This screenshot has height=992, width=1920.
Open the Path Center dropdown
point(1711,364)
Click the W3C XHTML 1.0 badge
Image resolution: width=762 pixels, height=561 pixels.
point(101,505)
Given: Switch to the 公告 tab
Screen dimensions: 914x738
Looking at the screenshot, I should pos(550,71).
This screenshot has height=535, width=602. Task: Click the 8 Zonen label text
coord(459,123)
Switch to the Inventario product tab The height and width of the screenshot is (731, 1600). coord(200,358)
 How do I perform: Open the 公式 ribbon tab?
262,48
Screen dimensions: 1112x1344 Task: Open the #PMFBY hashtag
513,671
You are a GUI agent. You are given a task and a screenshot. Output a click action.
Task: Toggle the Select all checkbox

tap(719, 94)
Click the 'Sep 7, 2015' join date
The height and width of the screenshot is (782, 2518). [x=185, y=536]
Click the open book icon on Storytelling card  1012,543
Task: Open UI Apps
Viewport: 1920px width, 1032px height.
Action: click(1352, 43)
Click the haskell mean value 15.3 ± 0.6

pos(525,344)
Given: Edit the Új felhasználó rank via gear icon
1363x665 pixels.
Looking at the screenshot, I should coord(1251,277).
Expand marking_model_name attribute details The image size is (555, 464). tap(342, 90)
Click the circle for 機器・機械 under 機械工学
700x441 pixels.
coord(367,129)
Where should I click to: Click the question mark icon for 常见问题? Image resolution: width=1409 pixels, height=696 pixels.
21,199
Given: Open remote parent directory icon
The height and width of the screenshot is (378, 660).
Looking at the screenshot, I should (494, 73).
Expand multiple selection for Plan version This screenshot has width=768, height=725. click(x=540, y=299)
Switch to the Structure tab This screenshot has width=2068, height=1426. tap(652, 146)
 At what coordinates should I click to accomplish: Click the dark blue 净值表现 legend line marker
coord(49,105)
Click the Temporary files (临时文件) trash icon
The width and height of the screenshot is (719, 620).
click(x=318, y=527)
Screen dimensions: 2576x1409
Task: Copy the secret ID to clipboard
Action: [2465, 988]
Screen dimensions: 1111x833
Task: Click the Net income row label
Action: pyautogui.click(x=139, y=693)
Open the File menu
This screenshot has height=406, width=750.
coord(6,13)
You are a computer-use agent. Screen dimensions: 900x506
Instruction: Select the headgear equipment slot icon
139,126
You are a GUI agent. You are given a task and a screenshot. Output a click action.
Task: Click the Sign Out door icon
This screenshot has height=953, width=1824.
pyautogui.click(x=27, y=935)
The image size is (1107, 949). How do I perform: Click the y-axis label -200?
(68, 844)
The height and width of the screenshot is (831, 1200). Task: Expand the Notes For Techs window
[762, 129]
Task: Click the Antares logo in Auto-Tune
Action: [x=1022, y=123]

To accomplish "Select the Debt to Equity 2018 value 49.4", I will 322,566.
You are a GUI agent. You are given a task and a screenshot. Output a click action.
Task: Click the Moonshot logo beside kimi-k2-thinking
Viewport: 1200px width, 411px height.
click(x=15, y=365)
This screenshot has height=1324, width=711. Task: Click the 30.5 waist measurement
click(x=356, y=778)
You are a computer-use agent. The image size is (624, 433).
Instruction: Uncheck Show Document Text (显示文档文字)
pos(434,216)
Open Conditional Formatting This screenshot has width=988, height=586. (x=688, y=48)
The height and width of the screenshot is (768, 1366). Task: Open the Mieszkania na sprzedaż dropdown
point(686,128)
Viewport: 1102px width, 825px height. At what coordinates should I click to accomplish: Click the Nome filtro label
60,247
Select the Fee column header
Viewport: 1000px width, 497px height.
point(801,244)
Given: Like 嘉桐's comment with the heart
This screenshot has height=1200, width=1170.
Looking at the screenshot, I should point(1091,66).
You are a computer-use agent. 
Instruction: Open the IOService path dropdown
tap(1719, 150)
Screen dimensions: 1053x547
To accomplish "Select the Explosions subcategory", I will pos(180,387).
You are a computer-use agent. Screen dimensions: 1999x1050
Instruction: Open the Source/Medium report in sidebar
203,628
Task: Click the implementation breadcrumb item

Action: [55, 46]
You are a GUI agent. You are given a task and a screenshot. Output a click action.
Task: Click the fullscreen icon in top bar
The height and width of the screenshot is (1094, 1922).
○ ○ ○
What to work on - Reproduce all of the items above verbatim, line by line, without changing any character.

Task solution -
This screenshot has height=992, width=1920.
Open the Path Center dropdown
point(1711,364)
Click the W3C XHTML 1.0 badge
Image resolution: width=762 pixels, height=561 pixels.
point(101,505)
Given: Switch to the 公告 tab
Screen dimensions: 914x738
Looking at the screenshot, I should pos(550,71).
This screenshot has height=535, width=602. Task: Click the 8 Zonen label text
coord(459,123)
Switch to the Inventario product tab The height and width of the screenshot is (731, 1600). coord(200,358)
 How do I perform: Open the 公式 ribbon tab?
262,48
Screen dimensions: 1112x1344 Task: Open the #PMFBY hashtag
513,671
You are a GUI agent. You are given a task and a screenshot. Output a click action.
Task: Toggle the Select all checkbox

tap(719, 94)
Click the 'Sep 7, 2015' join date
The height and width of the screenshot is (782, 2518). [x=185, y=536]
Click the open book icon on Storytelling card  1012,543
Task: Open UI Apps
Viewport: 1920px width, 1032px height.
Action: click(1352, 43)
Click the haskell mean value 15.3 ± 0.6

pos(525,344)
Given: Edit the Új felhasználó rank via gear icon
1363x665 pixels.
Looking at the screenshot, I should coord(1251,277).
Expand marking_model_name attribute details The image size is (555, 464). tap(342, 90)
Click the circle for 機器・機械 under 機械工学
700x441 pixels.
coord(367,129)
Where should I click to: Click the question mark icon for 常见问题? Image resolution: width=1409 pixels, height=696 pixels.
21,199
Given: Open remote parent directory icon
The height and width of the screenshot is (378, 660).
Looking at the screenshot, I should (494, 73).
Expand multiple selection for Plan version This screenshot has width=768, height=725. click(x=540, y=299)
Switch to the Structure tab This screenshot has width=2068, height=1426. tap(652, 146)
 At what coordinates should I click to accomplish: Click the dark blue 净值表现 legend line marker
coord(49,105)
Click the Temporary files (临时文件) trash icon
The width and height of the screenshot is (719, 620).
click(x=318, y=527)
Screen dimensions: 2576x1409
Task: Copy the secret ID to clipboard
Action: [2465, 988]
Screen dimensions: 1111x833
Task: Click the Net income row label
Action: pyautogui.click(x=139, y=693)
Open the File menu
This screenshot has height=406, width=750.
coord(6,13)
You are a computer-use agent. Screen dimensions: 900x506
Instruction: Select the headgear equipment slot icon
139,126
You are a GUI agent. You are given a task and a screenshot. Output a click action.
Task: Click the Sign Out door icon
This screenshot has height=953, width=1824.
pyautogui.click(x=27, y=935)
The image size is (1107, 949). How do I perform: Click the y-axis label -200?
(68, 844)
The height and width of the screenshot is (831, 1200). Task: Expand the Notes For Techs window
[762, 129]
Task: Click the Antares logo in Auto-Tune
Action: [x=1022, y=123]

To accomplish "Select the Debt to Equity 2018 value 49.4", I will 322,566.
You are a GUI agent. You are given a task and a screenshot. Output a click action.
Task: Click the Moonshot logo beside kimi-k2-thinking
Viewport: 1200px width, 411px height.
click(x=15, y=365)
This screenshot has height=1324, width=711. Task: Click the 30.5 waist measurement
click(x=356, y=778)
You are a computer-use agent. The image size is (624, 433).
Instruction: Uncheck Show Document Text (显示文档文字)
pos(434,216)
Open Conditional Formatting This screenshot has width=988, height=586. (x=688, y=48)
The height and width of the screenshot is (768, 1366). Task: Open the Mieszkania na sprzedaż dropdown
point(686,128)
Viewport: 1102px width, 825px height. At what coordinates should I click to accomplish: Click the Nome filtro label
60,247
Select the Fee column header
Viewport: 1000px width, 497px height.
point(801,244)
Given: Like 嘉桐's comment with the heart
This screenshot has height=1200, width=1170.
Looking at the screenshot, I should point(1091,66).
You are a computer-use agent. 
Instruction: Open the IOService path dropdown
tap(1719, 150)
Screen dimensions: 1053x547
To accomplish "Select the Explosions subcategory", I will pos(180,387).
You are a computer-use agent. Screen dimensions: 1999x1050
Instruction: Open the Source/Medium report in sidebar
203,628
Task: Click the implementation breadcrumb item

Action: [55, 46]
You are a GUI agent. You are given a task and a screenshot. Output a click action.
Task: Click the fullscreen icon in top bar
The height and width of the screenshot is (1094, 1922).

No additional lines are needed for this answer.